Our argument is multi-faceted. While on paper it may appear that the requirements of an on-campus language student match the requirements of an off-campus language student, this is not the case. It is the experience of the students that, commonly, when fulfilling our language requirements at a local community college, language credits are often earned in 5 credit courses. While, at times, it is possible to fulfill language requirements off campus in 3 credit courses, the registrar’s current policy unfairly hinders sections the student body and deserves reevaluation and rectification. The current policy is counterproductive to the mission of the school, discourages initiative, and hampers attempts at self-improvement.
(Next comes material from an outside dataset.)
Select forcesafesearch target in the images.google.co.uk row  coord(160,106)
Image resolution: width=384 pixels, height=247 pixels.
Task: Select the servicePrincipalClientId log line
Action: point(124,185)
The current policy places a higher financial burden upon students seeking to fulfill their language requirements off campus. Accepting that off campus language students will inherently shoulder an added financial burden, it is still in our interest to minimize this burden. Added to the hefty costs involving bi-weekly transportation to Annandale or Alexandria for these courses, the cost of bankrolling 4 semesters of 5 credit courses without any sort of financial aid or payment plan cannot go unnoticed. Because of the current policy of the registrar, off-campus language students are paying for 18-20 credits; this burden could be lessened by a chance in policy. On the note of finances, there is one additional consideration: since students at PHC are likely to have come from a different state, most students are discouraged from taking the language they truly desire at an off campus location because of out-of-state costs of tuition. This is the manner in which the current policy discourages the initiative of students as it discourages students from learning the language they feel would be most beneficial to them in their future career path.

Perhaps the only resource more valuable to a PHC student than finances is our time. The current policy consumes more time of off-campus language students than on-campus language students. Courses of a higher credit burden inherently require (by law) more class time as well as more time outside of class to complete assignments. Though off-campus language students spend more time in class and on assignments than their counterparts, their effort and time is discounted by the school; this is to say PHC requires more time of these students in order to receive the same degree.
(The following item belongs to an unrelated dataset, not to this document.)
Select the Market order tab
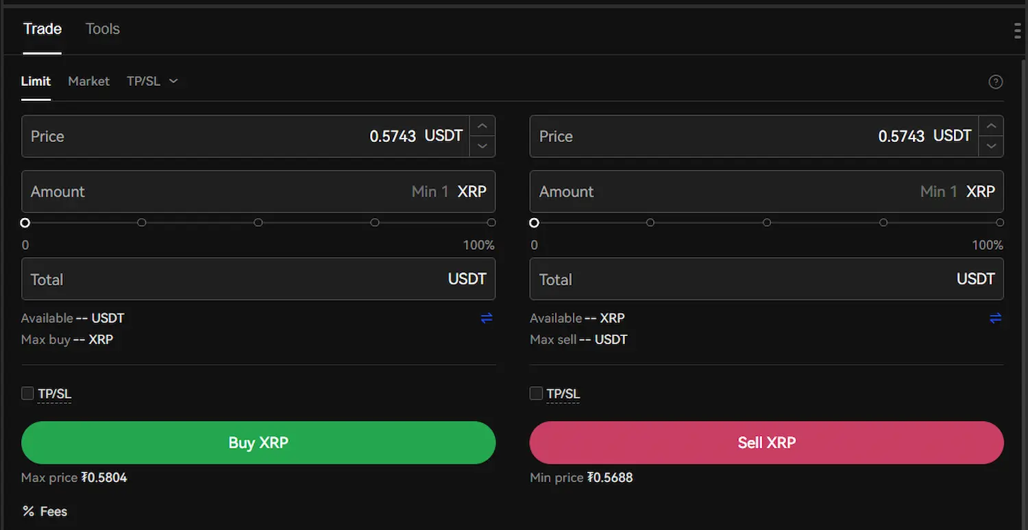Screen dimensions: 1028x530 pos(88,81)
Similarly, as, under the current policy, a greater number of credits is required by off-campus language students, a greater level of proficiency is also required. With more time invested in a language, in theory, a greater level of proficiency should result. It logically follows that if a higher requirement of time exists, a higher requirement of proficiency exists as well. The requirements of PHC on its students involving language credits is not equal.

Students are incentivized to find creative (often unhealthy) opportunities to minimize the burden that these courses place on them. As we are often encouraged by our academic superiors to “take any language other than Spanish,” we find ways to accept this wisdom without accepting the full brunt of the burden of off campus courses. The current registrar policy encourages students to attempt to test into higher levels of language than they are truly capable. Expediency, rather than education, is encouraged by the current policy.

The students of PHC believe a reevaluation of this policy which leads to rectification of these issues will be mutually beneficial to both the school as well as the students. With implementation of this suggestion, on average, students will be incentivized to more thorough levels of education (which benefits the institution) and students will be gifted a decreased burden and more equal expectations of their education. With implementation, off-campus language students will participate in a much more reasonable 12-15 credit hours of language, in most cases still exceeding the number of credits required of on-campus language students.

Reevaluation and rectification of these issues will improve our institution and increase the value of our students in their future careers, benefiting the current students, future students, and Patrick Henry College.